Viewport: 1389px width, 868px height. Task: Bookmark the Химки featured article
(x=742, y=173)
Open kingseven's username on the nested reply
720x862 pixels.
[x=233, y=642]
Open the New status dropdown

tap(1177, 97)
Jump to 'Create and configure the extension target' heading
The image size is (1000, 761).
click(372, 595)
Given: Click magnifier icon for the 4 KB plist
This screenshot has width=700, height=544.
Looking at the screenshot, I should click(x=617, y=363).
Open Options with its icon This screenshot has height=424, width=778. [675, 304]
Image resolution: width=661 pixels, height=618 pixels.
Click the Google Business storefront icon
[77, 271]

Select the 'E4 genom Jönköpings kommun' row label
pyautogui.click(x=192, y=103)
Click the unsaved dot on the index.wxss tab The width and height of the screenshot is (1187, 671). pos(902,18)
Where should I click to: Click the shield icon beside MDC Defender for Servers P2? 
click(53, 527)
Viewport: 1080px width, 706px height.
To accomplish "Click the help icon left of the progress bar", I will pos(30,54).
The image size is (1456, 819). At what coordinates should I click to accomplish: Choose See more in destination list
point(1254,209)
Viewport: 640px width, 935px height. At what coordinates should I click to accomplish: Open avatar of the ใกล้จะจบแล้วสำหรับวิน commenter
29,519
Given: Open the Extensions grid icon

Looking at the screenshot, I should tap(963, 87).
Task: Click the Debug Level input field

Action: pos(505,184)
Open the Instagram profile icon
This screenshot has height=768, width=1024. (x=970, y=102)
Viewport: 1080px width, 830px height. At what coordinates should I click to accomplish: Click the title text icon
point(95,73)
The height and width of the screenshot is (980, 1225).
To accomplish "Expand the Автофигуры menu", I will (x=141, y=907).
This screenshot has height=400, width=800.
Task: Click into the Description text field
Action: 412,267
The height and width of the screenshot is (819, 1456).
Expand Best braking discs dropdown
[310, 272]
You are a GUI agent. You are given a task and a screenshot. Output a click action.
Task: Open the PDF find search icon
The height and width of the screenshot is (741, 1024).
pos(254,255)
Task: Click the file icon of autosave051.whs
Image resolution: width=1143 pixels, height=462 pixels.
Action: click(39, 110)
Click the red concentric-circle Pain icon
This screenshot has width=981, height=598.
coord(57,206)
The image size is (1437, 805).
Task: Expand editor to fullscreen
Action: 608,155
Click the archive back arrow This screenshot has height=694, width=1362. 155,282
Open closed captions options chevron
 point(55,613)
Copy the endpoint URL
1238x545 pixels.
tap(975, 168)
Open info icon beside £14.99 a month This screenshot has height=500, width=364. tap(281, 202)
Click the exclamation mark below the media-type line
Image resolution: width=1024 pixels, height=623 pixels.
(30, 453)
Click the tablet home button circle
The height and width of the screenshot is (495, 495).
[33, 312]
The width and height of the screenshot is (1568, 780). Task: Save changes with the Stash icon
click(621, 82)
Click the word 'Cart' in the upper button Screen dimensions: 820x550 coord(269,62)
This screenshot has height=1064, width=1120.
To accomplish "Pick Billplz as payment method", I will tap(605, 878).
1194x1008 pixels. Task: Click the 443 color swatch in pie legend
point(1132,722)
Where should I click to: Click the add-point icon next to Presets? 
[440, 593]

________________________

Activity:
An exact copy of all the entries is what's needed; write it out.

Result of this exercise:
Viewport: 1389px width, 868px height. Task: Bookmark the Химки featured article
(x=742, y=173)
Open kingseven's username on the nested reply
720x862 pixels.
[x=233, y=642]
Open the New status dropdown

tap(1177, 97)
Jump to 'Create and configure the extension target' heading
The image size is (1000, 761).
click(372, 595)
Given: Click magnifier icon for the 4 KB plist
This screenshot has width=700, height=544.
Looking at the screenshot, I should click(x=617, y=363).
Open Options with its icon This screenshot has height=424, width=778. [675, 304]
Image resolution: width=661 pixels, height=618 pixels.
Click the Google Business storefront icon
[77, 271]

Select the 'E4 genom Jönköpings kommun' row label
pyautogui.click(x=192, y=103)
Click the unsaved dot on the index.wxss tab The width and height of the screenshot is (1187, 671). pos(902,18)
Where should I click to: Click the shield icon beside MDC Defender for Servers P2? 
click(53, 527)
Viewport: 1080px width, 706px height.
To accomplish "Click the help icon left of the progress bar", I will pos(30,54).
The image size is (1456, 819). At what coordinates should I click to accomplish: Choose See more in destination list
point(1254,209)
Viewport: 640px width, 935px height. At what coordinates should I click to accomplish: Open avatar of the ใกล้จะจบแล้วสำหรับวิน commenter
29,519
Given: Open the Extensions grid icon

Looking at the screenshot, I should tap(963, 87).
Task: Click the Debug Level input field

Action: pos(505,184)
Open the Instagram profile icon
This screenshot has height=768, width=1024. (x=970, y=102)
Viewport: 1080px width, 830px height. At what coordinates should I click to accomplish: Click the title text icon
point(95,73)
The height and width of the screenshot is (980, 1225).
To accomplish "Expand the Автофигуры menu", I will (x=141, y=907).
This screenshot has height=400, width=800.
Task: Click into the Description text field
Action: 412,267
The height and width of the screenshot is (819, 1456).
Expand Best braking discs dropdown
[310, 272]
You are a GUI agent. You are given a task and a screenshot. Output a click action.
Task: Open the PDF find search icon
The height and width of the screenshot is (741, 1024).
pos(254,255)
Task: Click the file icon of autosave051.whs
Image resolution: width=1143 pixels, height=462 pixels.
Action: click(39, 110)
Click the red concentric-circle Pain icon
This screenshot has width=981, height=598.
coord(57,206)
The image size is (1437, 805).
Task: Expand editor to fullscreen
Action: 608,155
Click the archive back arrow This screenshot has height=694, width=1362. 155,282
Open closed captions options chevron
 point(55,613)
Copy the endpoint URL
1238x545 pixels.
tap(975, 168)
Open info icon beside £14.99 a month This screenshot has height=500, width=364. tap(281, 202)
Click the exclamation mark below the media-type line
Image resolution: width=1024 pixels, height=623 pixels.
(30, 453)
Click the tablet home button circle
The height and width of the screenshot is (495, 495).
[33, 312]
The width and height of the screenshot is (1568, 780). Task: Save changes with the Stash icon
click(621, 82)
Click the word 'Cart' in the upper button Screen dimensions: 820x550 coord(269,62)
This screenshot has height=1064, width=1120.
To accomplish "Pick Billplz as payment method", I will tap(605, 878).
1194x1008 pixels. Task: Click the 443 color swatch in pie legend
point(1132,722)
Where should I click to: Click the add-point icon next to Presets? 
[440, 593]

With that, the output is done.